▶ **Brief**
Retype all of the material below exactly as it appears, line for line.

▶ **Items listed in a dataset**
## Start

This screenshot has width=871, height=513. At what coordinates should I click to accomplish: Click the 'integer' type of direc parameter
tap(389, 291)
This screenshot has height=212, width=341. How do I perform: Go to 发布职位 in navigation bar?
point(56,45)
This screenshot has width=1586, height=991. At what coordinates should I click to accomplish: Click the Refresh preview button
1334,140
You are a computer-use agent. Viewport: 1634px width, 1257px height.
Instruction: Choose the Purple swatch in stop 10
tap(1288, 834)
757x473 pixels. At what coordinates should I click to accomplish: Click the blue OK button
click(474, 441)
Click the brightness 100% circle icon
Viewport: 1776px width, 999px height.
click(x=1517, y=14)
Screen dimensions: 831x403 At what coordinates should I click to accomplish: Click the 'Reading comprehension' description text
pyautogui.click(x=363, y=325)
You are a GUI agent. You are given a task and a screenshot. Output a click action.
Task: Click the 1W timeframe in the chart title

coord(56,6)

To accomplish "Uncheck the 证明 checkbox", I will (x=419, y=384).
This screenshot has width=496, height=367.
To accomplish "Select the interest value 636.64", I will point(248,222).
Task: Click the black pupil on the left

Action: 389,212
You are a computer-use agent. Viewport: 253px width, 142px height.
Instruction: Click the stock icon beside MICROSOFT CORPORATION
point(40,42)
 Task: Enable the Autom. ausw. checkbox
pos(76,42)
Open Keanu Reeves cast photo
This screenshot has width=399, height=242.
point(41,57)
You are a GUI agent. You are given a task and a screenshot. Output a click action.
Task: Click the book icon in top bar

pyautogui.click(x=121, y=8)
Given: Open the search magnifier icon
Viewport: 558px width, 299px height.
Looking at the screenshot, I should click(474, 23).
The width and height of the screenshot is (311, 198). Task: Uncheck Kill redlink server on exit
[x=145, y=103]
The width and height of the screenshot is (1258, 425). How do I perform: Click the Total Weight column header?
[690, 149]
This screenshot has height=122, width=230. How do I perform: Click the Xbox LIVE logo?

## End

▶ **Final result**
This screenshot has width=871, height=513. At what coordinates should I click to accomplish: Click the 'integer' type of direc parameter
tap(389, 291)
This screenshot has height=212, width=341. How do I perform: Go to 发布职位 in navigation bar?
point(56,45)
This screenshot has width=1586, height=991. At what coordinates should I click to accomplish: Click the Refresh preview button
1334,140
You are a computer-use agent. Viewport: 1634px width, 1257px height.
Instruction: Choose the Purple swatch in stop 10
tap(1288, 834)
757x473 pixels. At what coordinates should I click to accomplish: Click the blue OK button
click(474, 441)
Click the brightness 100% circle icon
Viewport: 1776px width, 999px height.
click(x=1517, y=14)
Screen dimensions: 831x403 At what coordinates should I click to accomplish: Click the 'Reading comprehension' description text
pyautogui.click(x=363, y=325)
You are a GUI agent. You are given a task and a screenshot. Output a click action.
Task: Click the 1W timeframe in the chart title

coord(56,6)

To accomplish "Uncheck the 证明 checkbox", I will (x=419, y=384).
This screenshot has width=496, height=367.
To accomplish "Select the interest value 636.64", I will point(248,222).
Task: Click the black pupil on the left

Action: 389,212
You are a computer-use agent. Viewport: 253px width, 142px height.
Instruction: Click the stock icon beside MICROSOFT CORPORATION
point(40,42)
 Task: Enable the Autom. ausw. checkbox
pos(76,42)
Open Keanu Reeves cast photo
This screenshot has width=399, height=242.
point(41,57)
You are a GUI agent. You are given a task and a screenshot. Output a click action.
Task: Click the book icon in top bar

pyautogui.click(x=121, y=8)
Given: Open the search magnifier icon
Viewport: 558px width, 299px height.
Looking at the screenshot, I should click(474, 23).
The width and height of the screenshot is (311, 198). Task: Uncheck Kill redlink server on exit
[x=145, y=103]
The width and height of the screenshot is (1258, 425). How do I perform: Click the Total Weight column header?
[690, 149]
This screenshot has height=122, width=230. How do I perform: Click the Xbox LIVE logo?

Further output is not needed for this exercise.